-- TRECHO SELECIONADO --
+ + + + +
Apesar de ser acusado de desvios de dinheiro público que passam dos R$ 400 milhões, o ex-deputado Gilmar Fabris (PSD) não costuma dar bandeira e registrar bens em seu nome. Vivendo entre São Paulo e Cuiabá, o ex-parlamentar ficou apenas 40 dias preso – foi solto e desde então permanece em liberdade.
Em mais uma matéria da série O Crime Compensa? o jornal A Gazeta descobriu que a família de Fabris – que teria participado dos esquemas chefiados por ele na Assembleia Legislativa de Mato Grosso (ALMT) – possui empresas com capital social de quase R$ 90 milhões, além de um apartamento em Cuiabá avaliado em torno de R$ 2 milhões.
Apesar de ser notório que Fabris tenha fazendas – conforme depoimentos na Justiça e investigações do Ministério Público de Mato Grosso – não há nenhum registro de propriedades no nome do pecuarista. A ausência de registro pode ter sido uma tática do deputado para escapar dos bloqueios judiciais, determinados para garantir o ressarcimento do dinheiro surrupiado.
O único registro em nome de Fabris em Mato Grosso data de julho de 1984 quando ele comprou, junto com o servidor da Assembleia Benedito Ferreira de Moura Júnior, uma fatia da Fazenda Santo Antônio do Rio Vermelho, em Rondonópolis. Desde então, Fabris registrou quase nada em seu nome.
Fazendas arrendadas
O jornal A Gazeta apurou que, de forma recorrente, o parlamentar arrenda propriedades em Mato Grosso principalmente para a criação de gado – sua principal atividade econômica. Arrendar evita, com isso, que ele apareça como proprietário e tenha seus bens bloqueados pelo judiciário, em alguma ação do Ministério Público que visa o ressarcimento ao erário.
O nome de Fabris aparece como arrendatário em 3 fazendas: São José do Jurigue, de 1.377 hectares, na beira da BR-364, em Pedra Preta; na Fazenda Ijuí, de 2.178 hectares na beira da BR 163 em Rondonópolis; seu nome também aparece como arrendatário de uma propriedade de 15.771 hectares em Brasnorte, que pertence a empresa Laranjal Agropastoril. Em todos os casos, Fabris arrendou as terras para a pecuária.
Conhecido pela inteligência política e pela capacidade de pensar sempre à frente, desde quando foi vereador em Rondonópolis, Fabris não tem imóveis em Cuiabá – pelo menos não imóveis registrados. Sua esposa, a jornalista Anglisey Volcov Fabris, é dona de um apartamento no condomínio Bouganville, considerado de classe alta. Quem quiser comprá-lo precisará desembolsar pelo menos R$ 2 milhões, segundo avaliação feita por um corretor a pedido do jornal A Gazeta.
+ + + + +
-- TRECHO DE DADOS --
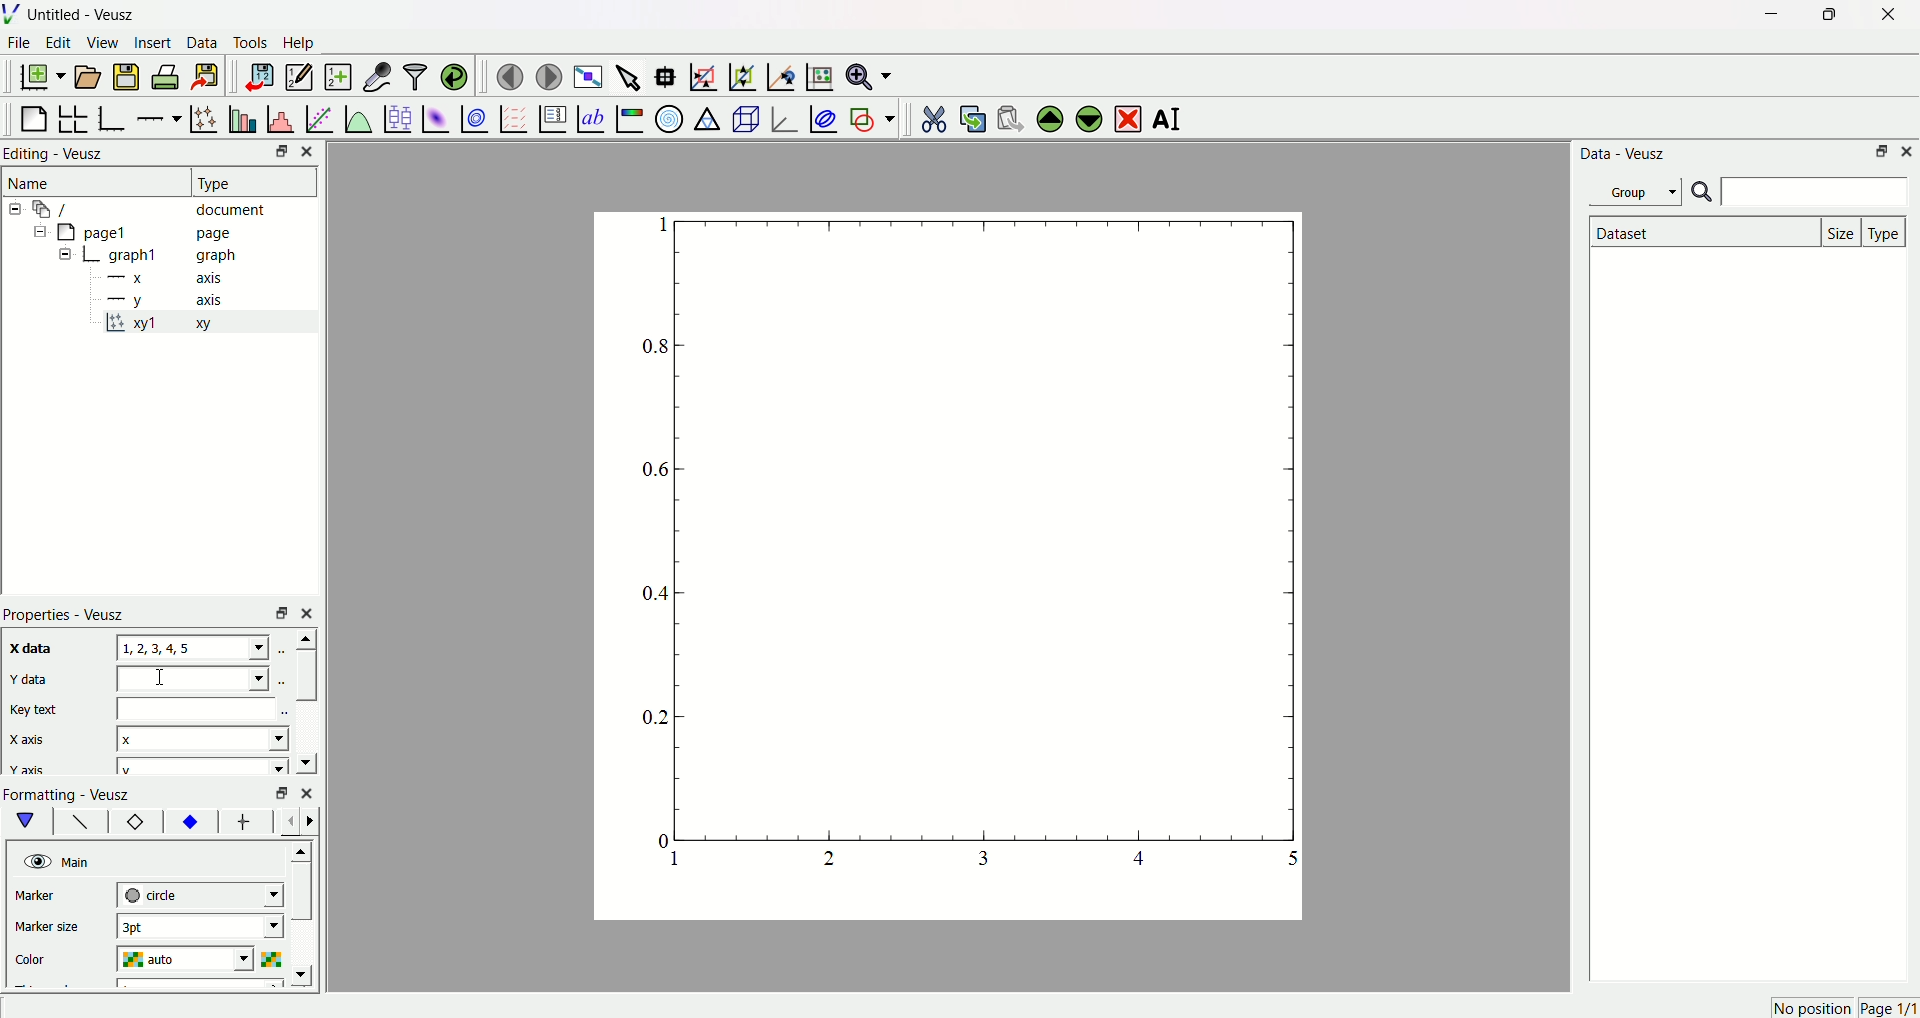 This screenshot has width=1920, height=1018. What do you see at coordinates (1886, 231) in the screenshot?
I see `Type` at bounding box center [1886, 231].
+ + + + +
-- CONJUNTO DE TAREFAS --
[1] Reescreva em forma de lista o parágrafo do trecho selecionado que começa com "O nome de Fabris aparece como arrendatário", mantendo seus fatos principais.
[2] Por favor, informe por quantos dias o ex-deputado ficou preso, segundo o trecho selecionado.
[3] Extraia do trecho selecionado, sem nenhuma alteração, a parte que se inicia com as palavras que contêm "O nome de Fabris" e se encerra em "para a pecuária.".
Os dados são um material à parte, independente do trecho selecionado.

-- SOLUÇÕES DAS TAREFAS --
[1]
Fabris aparece como arrendatário de 3 fazendas, todas usadas para a pecuária:
- São José do Jurigue: 1.377 hectares, na beira da BR-364, em Pedra Preta;
- Fazenda Ijuí: 2.178 hectares, na beira da BR 163, em Rondonópolis;
- propriedade de 15.771 hectares em Brasnorte, que pertence à empresa Laranjal Agropastoril.

[2] Apenas 40 dias.

[3]
O nome de Fabris aparece como arrendatário em 3 fazendas: São José do Jurigue, de 1.377 hectares, na beira da BR-364, em Pedra Preta; na Fazenda Ijuí, de 2.178 hectares na beira da BR 163 em Rondonópolis; seu nome também aparece como arrendatário de uma propriedade de 15.771 hectares em Brasnorte, que pertence a empresa Laranjal Agropastoril. Em todos os casos, Fabris arrendou as terras para a pecuária.